Microsoft's StorSimple platform allows block-based data to be moved to its Azure cloud storage platform, expanding the capacity of local storage resources. Nasuni provides similar functionality, as does AWS with its Storage Gateway. However, only Amazon provides the ability to access that data as block devices within its Cloud Computing platform.
Scale-out storage and big data
Cloud and traditional storage aren't the only data storage platforms these days. We're seeing the emergence of scale-out storage solutions and data repositories (sometimes known as data lakes) for storing large quantities of data.
Open source platforms such as Ceph and Gluster provide scale-out file and block capabilities and are maturing to a level where data migration will be relatively easy to achieve. Scale-out storage solutions from the likes of SolidFire and Nimble Storage enable clusters to grow and shrink on demand.
Hadoop is one of the most well-known and popular big data platforms. It has a built-in tool called DistCp that can be used to copy data between Hadoop clusters. Of course, Hadoop wasn't really built with data mobility in mind, so moving data in and out of a Hadoop cluster isn't a case of simply presenting a file system or a LUN to the user.
New architectures can equal new migration issues
As Facebook's experience shows, large data lakes can grow to a size where physical data center space is an issue, and moving clusters requires a serious amount of planning and effort.

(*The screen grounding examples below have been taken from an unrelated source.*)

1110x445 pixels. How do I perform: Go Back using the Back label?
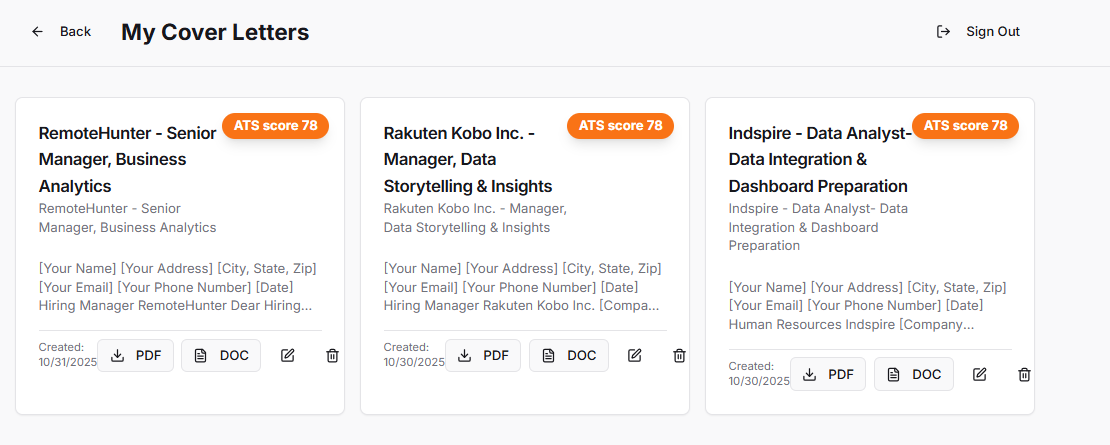point(75,32)
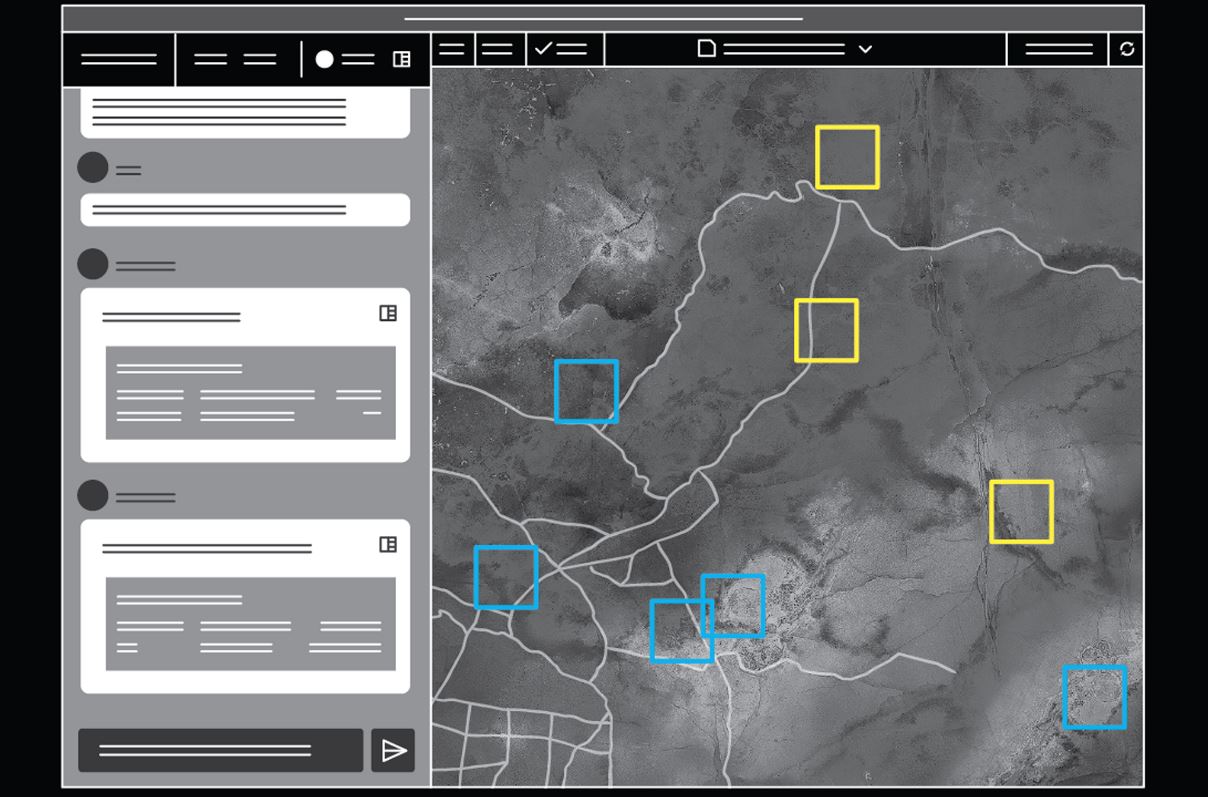Open the first tab in the left panel header
The height and width of the screenshot is (797, 1208).
pyautogui.click(x=119, y=60)
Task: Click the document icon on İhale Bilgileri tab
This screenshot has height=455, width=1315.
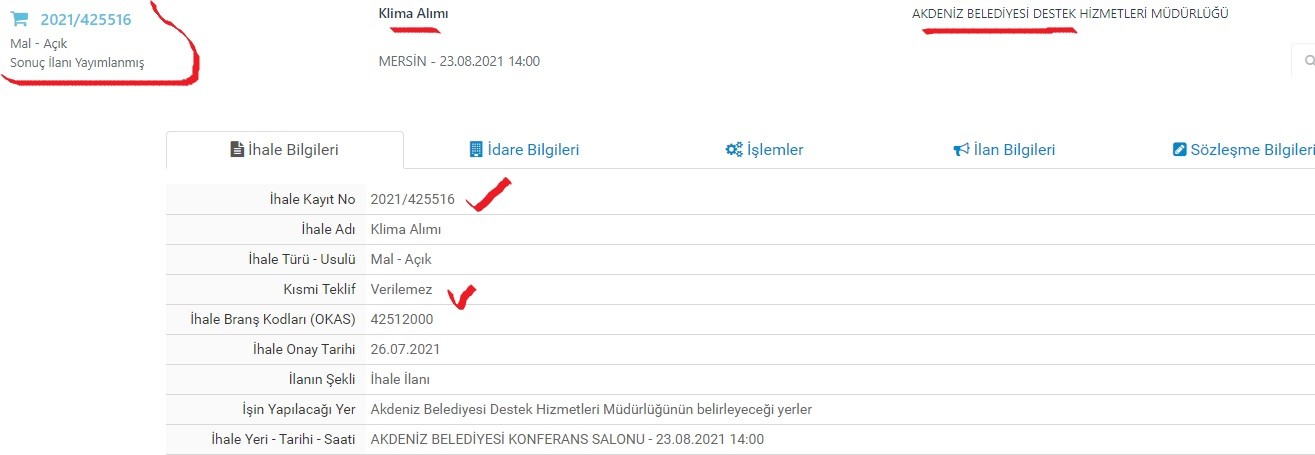Action: tap(237, 150)
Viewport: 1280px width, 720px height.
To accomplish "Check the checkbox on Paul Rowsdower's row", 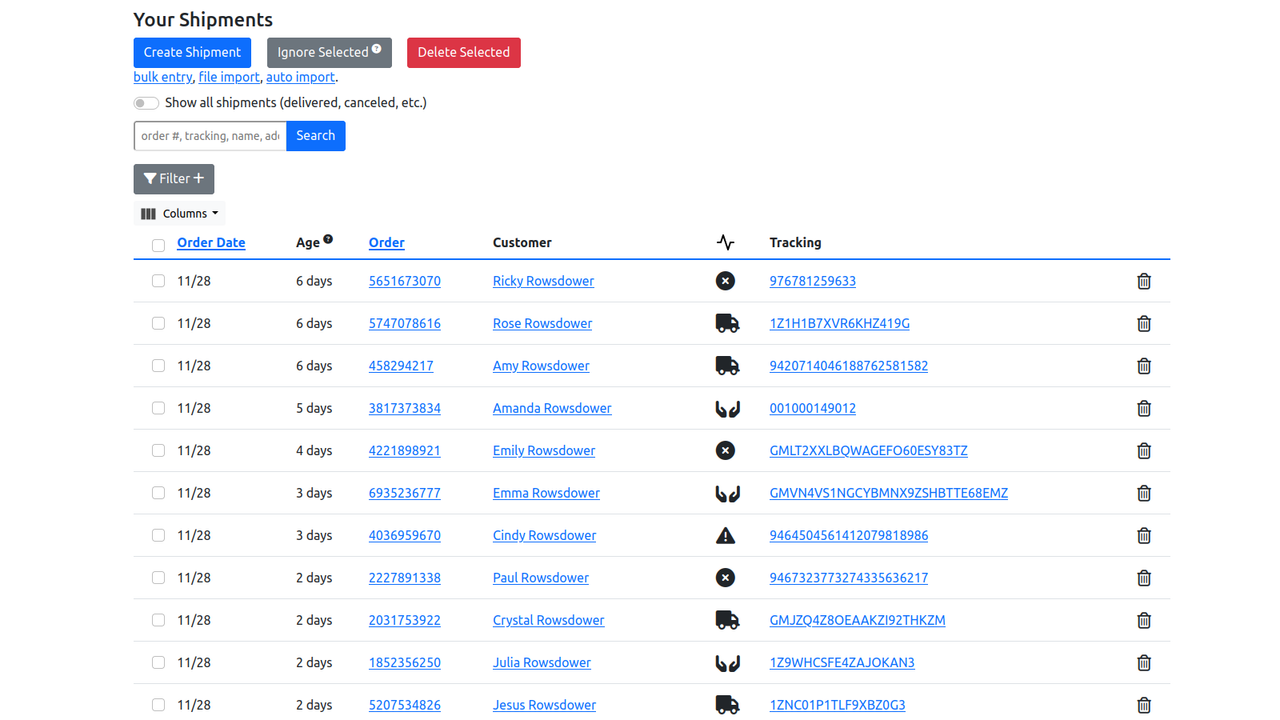I will 158,577.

In some respects this takes us back full circle to our original discussion on data mobility and migration of traditional block storage. The issues of data migration have been well described, and solutions are available to do it simply and to reduce costs. However, new storage technologies are still immature relative to managing data mobility, and that will be a significant area of focus as those technologies become more popular.